The smart contract platform war
Bitcoin was founded as peer-to-peer and non-governmental money. Its purpose is to do nothing else because one of the narratives is that you don’t want a form of cash taking many technical risks.
Bitcoin wants to keep its technology as simple as possible. However, developers want more. They want to use a secure blockchain where they can deploy their applications and run smart contracts, which is not doable on the Bitcoin ledger.
And that’s how Ethereum was born in 2014; an open-source, public, blockchain-based distributed computing platform and operating system featuring smart contract (scripting) functionality.
This kicked off a tremendous smart contract hype cycle, giving birth to many competitors; and investors hungry for big profits, funding all of it.
In this blog post, I’ll briefly name some of these competitors and share my opinion on who seems to be winning and why.
First, here’s a list of three most notable smart contract platforms:
Ethereum: raised $16 million in 2014
EOS: raised $4 billion in 2017
Tezos: raised $232 million in 2017
From these three, Ethereum has attracted most of the applications. Why?
Here’s one reason:
It's the developer tools.
Sure, both Tezos and EOS are much more scalable than Ethereum (for now), but that's where many investors get wrong.
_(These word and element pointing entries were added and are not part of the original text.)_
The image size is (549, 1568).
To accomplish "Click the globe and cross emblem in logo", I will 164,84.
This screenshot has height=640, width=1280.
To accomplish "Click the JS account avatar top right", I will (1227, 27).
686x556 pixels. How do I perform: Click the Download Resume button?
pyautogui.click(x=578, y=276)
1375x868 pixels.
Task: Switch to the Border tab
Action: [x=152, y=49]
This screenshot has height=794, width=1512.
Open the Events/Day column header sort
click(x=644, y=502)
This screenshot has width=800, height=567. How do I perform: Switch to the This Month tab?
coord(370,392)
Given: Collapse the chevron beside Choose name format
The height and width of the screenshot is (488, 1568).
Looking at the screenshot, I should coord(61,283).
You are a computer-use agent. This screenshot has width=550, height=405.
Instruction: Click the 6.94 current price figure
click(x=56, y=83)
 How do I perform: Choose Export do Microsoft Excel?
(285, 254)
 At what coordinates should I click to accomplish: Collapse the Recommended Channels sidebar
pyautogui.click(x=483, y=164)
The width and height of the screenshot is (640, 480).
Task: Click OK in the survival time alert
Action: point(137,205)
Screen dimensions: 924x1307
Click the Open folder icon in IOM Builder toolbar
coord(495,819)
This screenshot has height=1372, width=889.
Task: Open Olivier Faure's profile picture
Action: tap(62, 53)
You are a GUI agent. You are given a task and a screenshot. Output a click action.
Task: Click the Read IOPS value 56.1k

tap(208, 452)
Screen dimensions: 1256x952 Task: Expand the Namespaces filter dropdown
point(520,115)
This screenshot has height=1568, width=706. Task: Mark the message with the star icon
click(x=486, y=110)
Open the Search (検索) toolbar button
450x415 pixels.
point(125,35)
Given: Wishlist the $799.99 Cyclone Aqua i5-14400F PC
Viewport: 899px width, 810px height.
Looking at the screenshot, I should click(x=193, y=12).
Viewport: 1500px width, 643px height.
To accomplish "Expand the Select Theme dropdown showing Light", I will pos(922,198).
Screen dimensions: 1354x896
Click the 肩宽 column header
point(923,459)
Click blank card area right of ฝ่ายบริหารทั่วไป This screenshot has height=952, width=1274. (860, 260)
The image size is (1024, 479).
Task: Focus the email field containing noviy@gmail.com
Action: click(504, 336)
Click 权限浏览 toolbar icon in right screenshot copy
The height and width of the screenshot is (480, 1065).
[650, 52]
In our current early phase, it's not the count of applications or transactions per second that matter (though they are essential). It's attracting the developer community to build the necessary infrastructure.
And how can you build yourself an active developer community? With quality developer tooling.
The Ethereum community has been focusing on the developer tools first, and applications later:
Necessary infrastructure (initial release of the blockchain)
The developer tools
Applications
The result: today, 98% of usable applications are built on the Ethereum network.
While being in the lead, I don't think Ethereum's future success is guaranteed. There are some (mostly technical) risks facing the protocol. Nevertheless, they do have a strong lead.
My personal opinion on these three:
Ethereum has a substantial lead, winning the current market
Tezos as a slight hedge for Ethereum's technical risks
EOS is the one I dislike due to its centralization and the lack of innovation (even 4b dollars can’t save them)
I think it will probably take three to five years to see if Ethereum can stay the top dog.
Whoever will be the winner of the smart contract platform wars, will probably have a market cap more than a trillion dollars.